Andreas Motschi ist Archäologe beim Amt für Städtebau. Auf der Grabung kümmert er sich um die Reste der barocken Befestigungen, des Hafens und des ersten Tonhalle-Areals aus dem 17. bis 19. Jahrhundert.

Kennen Sie Herrn Bürkli? Nach ihm ist der Bürkliplatz in Zürich benannt. Er hat das heutige Stadtbild massgeblich bestimmt, indem er die Uferlinie des Zürichsees mit grossflächigen Aufschüttungen veränderte. Dabei verschwand einiges unter dem Erdboden. Unter dem Sechseläutenplatz, wo die Grabung Parkhaus Opéra liegt, befinden sich beispielsweise Reste von Zürichs barocken Befestigungsanlagen aus dem 17. Jahrhundert, mit denen ich mich beschäftige.
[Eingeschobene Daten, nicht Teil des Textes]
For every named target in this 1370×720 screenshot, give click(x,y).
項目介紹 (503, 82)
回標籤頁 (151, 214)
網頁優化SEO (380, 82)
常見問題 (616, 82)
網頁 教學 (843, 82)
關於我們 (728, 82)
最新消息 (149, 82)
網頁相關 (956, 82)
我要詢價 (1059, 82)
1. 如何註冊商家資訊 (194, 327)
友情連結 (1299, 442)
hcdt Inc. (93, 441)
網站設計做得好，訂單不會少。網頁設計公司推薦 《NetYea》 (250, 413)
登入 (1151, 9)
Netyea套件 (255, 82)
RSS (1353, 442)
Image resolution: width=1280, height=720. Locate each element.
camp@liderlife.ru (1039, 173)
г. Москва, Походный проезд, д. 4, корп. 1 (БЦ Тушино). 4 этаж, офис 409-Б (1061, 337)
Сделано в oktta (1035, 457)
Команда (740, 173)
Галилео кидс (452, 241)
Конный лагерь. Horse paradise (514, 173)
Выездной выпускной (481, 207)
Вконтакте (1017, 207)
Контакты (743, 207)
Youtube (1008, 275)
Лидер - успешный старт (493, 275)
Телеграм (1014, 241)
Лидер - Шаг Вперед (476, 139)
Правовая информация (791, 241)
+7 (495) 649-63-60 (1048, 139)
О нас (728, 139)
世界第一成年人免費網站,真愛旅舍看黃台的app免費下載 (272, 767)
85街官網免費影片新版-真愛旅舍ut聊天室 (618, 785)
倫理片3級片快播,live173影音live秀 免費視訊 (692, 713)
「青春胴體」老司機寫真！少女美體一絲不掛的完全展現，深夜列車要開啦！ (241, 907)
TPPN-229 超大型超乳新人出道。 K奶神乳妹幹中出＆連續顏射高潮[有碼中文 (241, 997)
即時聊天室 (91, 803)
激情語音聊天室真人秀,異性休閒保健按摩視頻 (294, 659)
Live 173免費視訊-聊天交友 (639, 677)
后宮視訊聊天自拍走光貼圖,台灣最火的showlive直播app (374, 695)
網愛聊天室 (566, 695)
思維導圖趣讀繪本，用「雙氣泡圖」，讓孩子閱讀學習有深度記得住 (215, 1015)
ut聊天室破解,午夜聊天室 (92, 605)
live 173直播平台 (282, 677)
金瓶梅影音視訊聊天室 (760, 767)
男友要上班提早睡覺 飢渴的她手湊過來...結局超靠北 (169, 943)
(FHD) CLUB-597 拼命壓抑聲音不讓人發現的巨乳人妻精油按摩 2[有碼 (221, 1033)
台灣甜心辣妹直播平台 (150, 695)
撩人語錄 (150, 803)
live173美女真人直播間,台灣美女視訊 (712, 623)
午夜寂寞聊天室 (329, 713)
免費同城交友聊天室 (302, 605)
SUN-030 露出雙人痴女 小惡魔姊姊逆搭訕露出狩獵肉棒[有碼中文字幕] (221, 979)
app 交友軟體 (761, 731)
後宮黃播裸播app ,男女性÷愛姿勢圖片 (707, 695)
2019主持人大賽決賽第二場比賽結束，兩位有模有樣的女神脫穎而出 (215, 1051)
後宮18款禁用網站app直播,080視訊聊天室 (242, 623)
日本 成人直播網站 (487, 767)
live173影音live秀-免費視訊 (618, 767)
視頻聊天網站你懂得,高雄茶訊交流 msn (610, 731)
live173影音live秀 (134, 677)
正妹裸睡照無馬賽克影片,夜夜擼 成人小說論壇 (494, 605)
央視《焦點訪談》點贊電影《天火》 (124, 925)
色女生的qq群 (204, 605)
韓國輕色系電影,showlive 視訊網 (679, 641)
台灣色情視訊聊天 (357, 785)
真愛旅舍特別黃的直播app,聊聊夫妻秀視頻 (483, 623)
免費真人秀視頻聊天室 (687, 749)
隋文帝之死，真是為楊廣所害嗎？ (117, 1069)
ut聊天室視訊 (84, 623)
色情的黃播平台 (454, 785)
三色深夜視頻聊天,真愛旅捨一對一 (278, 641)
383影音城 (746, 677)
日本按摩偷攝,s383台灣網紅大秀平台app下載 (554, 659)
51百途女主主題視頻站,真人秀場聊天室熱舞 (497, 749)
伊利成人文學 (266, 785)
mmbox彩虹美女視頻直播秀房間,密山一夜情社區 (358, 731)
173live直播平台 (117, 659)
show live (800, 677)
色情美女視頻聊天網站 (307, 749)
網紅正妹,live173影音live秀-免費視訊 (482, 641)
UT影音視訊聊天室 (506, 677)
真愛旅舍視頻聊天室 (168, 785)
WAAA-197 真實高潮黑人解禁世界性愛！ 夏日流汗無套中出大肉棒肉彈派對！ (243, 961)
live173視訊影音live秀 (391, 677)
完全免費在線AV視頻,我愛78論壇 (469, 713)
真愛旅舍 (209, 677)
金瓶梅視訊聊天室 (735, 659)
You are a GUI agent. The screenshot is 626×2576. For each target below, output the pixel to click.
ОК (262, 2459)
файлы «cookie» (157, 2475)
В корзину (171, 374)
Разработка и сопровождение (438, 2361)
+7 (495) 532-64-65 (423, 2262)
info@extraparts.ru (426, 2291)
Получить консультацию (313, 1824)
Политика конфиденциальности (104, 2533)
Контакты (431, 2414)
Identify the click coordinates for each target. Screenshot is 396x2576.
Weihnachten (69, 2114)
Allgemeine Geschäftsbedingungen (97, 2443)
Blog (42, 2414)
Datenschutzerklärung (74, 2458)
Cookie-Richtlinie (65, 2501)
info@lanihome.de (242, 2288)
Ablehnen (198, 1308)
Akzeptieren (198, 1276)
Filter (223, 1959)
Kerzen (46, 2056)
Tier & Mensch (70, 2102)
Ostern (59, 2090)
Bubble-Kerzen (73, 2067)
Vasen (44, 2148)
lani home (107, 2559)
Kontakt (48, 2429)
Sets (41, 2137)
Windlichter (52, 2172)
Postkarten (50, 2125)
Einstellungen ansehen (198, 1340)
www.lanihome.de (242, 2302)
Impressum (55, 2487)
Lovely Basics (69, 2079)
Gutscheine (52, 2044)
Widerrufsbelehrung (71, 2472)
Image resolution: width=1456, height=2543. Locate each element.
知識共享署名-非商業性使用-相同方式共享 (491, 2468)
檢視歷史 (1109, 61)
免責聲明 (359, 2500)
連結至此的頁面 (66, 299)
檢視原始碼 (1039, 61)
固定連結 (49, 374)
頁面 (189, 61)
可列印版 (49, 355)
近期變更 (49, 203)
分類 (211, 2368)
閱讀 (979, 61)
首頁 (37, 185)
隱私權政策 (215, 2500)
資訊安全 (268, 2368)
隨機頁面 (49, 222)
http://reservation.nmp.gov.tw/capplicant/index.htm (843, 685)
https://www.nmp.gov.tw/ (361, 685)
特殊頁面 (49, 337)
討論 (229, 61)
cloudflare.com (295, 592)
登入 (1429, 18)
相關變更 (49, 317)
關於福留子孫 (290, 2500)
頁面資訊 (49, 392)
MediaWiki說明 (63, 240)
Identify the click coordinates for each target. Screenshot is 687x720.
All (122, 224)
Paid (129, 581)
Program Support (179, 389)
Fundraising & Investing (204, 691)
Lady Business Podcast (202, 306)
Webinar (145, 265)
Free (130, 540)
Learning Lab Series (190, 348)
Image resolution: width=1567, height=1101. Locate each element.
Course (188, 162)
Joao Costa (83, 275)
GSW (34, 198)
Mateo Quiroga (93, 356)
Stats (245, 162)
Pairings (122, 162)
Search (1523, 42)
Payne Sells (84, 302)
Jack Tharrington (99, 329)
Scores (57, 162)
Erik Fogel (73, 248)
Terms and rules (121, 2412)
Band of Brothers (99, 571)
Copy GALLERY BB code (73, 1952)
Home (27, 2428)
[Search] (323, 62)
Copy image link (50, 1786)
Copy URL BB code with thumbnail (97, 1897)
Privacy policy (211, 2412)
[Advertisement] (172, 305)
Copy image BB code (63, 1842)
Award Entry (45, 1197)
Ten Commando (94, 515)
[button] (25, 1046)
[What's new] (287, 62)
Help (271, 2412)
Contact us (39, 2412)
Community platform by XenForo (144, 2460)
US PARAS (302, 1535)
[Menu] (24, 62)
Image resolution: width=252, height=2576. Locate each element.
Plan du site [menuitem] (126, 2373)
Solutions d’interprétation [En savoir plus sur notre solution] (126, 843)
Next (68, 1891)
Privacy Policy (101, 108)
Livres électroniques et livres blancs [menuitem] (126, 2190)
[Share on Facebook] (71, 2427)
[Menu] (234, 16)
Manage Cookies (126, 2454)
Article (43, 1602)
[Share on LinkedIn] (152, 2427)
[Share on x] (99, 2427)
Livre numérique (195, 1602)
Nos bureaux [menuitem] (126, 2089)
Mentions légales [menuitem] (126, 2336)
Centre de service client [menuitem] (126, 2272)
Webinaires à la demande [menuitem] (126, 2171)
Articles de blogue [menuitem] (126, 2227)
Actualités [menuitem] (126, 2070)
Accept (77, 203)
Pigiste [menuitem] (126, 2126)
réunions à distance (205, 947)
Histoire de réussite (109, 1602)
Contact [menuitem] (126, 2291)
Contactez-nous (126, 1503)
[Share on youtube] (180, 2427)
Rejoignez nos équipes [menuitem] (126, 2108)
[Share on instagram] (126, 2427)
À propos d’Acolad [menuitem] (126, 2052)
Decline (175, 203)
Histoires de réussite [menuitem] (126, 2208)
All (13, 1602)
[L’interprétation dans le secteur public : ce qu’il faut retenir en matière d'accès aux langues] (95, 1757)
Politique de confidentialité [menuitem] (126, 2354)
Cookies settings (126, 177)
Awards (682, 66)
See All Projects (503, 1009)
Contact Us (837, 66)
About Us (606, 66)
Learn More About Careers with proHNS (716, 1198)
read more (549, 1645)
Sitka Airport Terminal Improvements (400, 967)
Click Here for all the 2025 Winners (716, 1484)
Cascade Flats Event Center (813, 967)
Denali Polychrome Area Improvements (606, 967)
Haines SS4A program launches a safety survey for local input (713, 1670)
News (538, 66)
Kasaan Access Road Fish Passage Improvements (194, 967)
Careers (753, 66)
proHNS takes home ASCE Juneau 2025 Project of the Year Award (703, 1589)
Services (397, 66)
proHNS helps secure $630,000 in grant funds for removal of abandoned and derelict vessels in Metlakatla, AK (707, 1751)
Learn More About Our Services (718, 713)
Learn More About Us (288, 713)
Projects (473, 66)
Meine Arbeit unterscheidet sich von der Archäologie der «schriftlosen» urgeschichtlichen Pfahlbauten darin, dass ich neben Ausgrabungsergebnissen auch auf zeitgenössische Dokumente in Wort und Bild zurückgreifen kann. Das scheint ja zuerst einmal recht praktisch zu sein. Warum gräbt man dann noch? Weil diese zusätzlichen Quellen – etwa zum Verlauf der Mauern – die Archäologie nicht ersetzen. Sie werfen vielmehr neue Fragen auf: Kann man etwa dem Plan aus dem 18. Jahrhundert auch im Detail vertrauen? Wie genau nahm es der Illustrator von 1835 mit der Darstellung der Stadelhofer Bastion?

Einzelheiten zu Lage, Konstruktion und Qualität vermitteln uns letztlich nur die Baureste selbst. Das jetzt ausgegrabene Quadermauerwerk und die stabil gezimmerten mit Pfählen verankerten Balkenfundamente waren in der Tat noch in keinem Text beschrieben und auf keinem Bild dargestellt. Technikgeschichtlich ist das für Zürich ein Novum. Den alten Plan haben die Ausgrabungsergebnisse übrigens bestätigt. Das demonstriert die hohe Qualität der damaligen Kartografie.

Zurück zu Herrn Bürkli und seinen Zeitgenossen: Sie haben dem See in nie dagewesenem Ausmass Land abgerungen. Was geschah nun auf dem Gelände? Man errichtete schon wieder Pfahlbauten. Das Opernhaus von 1890 ruht auf rund 1800 Holzpfählen und das Parkhaus das jetzt gebaut wird immer noch auf knapp 100 Stahlbetonpfählen. Manche Dinge ändern sich eben nie.